Would you return the lines between the one holding "[Gritting Map] (257, 244)" and the one holding "XS (27, 490)", inclusive, and only those, exactly as they stand in the listing below?

::: GIVEN INFORMATION

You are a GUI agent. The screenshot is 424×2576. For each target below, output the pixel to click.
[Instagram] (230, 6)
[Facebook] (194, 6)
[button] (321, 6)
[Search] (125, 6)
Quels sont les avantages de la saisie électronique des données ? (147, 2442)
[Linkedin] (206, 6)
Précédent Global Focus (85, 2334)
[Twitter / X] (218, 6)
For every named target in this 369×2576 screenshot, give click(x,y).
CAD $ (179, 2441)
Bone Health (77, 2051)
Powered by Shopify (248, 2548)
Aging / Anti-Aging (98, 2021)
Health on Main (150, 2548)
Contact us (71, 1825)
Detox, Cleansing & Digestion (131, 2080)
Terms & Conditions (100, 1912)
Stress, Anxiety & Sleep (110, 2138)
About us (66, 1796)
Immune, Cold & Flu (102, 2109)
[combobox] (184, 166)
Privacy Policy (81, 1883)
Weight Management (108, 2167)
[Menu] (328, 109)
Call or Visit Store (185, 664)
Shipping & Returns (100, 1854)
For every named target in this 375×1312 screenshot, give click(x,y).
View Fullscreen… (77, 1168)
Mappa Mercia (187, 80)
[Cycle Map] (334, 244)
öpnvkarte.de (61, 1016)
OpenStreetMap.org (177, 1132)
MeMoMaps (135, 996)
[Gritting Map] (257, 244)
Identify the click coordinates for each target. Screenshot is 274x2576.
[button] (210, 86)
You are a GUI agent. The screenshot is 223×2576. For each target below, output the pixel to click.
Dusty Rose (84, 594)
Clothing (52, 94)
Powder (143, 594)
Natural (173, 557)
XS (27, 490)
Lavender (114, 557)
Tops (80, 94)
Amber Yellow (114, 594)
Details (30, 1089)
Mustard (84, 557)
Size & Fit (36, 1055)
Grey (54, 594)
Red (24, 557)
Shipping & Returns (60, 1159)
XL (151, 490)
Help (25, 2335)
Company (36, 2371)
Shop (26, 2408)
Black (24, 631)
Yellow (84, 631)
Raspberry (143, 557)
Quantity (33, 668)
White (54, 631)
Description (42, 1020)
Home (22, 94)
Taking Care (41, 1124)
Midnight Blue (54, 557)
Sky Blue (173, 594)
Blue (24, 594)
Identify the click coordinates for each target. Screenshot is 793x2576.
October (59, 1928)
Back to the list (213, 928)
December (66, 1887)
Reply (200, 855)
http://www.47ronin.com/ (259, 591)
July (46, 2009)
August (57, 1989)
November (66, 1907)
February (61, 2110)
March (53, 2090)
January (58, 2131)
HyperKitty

::::::

## [WRITTEN RESPONSE]
[Gritting Map] (257, 244)
Identify the click coordinates for each target. Screenshot is 274x2576.
[button] (210, 86)
You are a GUI agent. The screenshot is 223×2576. For each target below, output the pixel to click.
Dusty Rose (84, 594)
Clothing (52, 94)
Powder (143, 594)
Natural (173, 557)
XS (27, 490)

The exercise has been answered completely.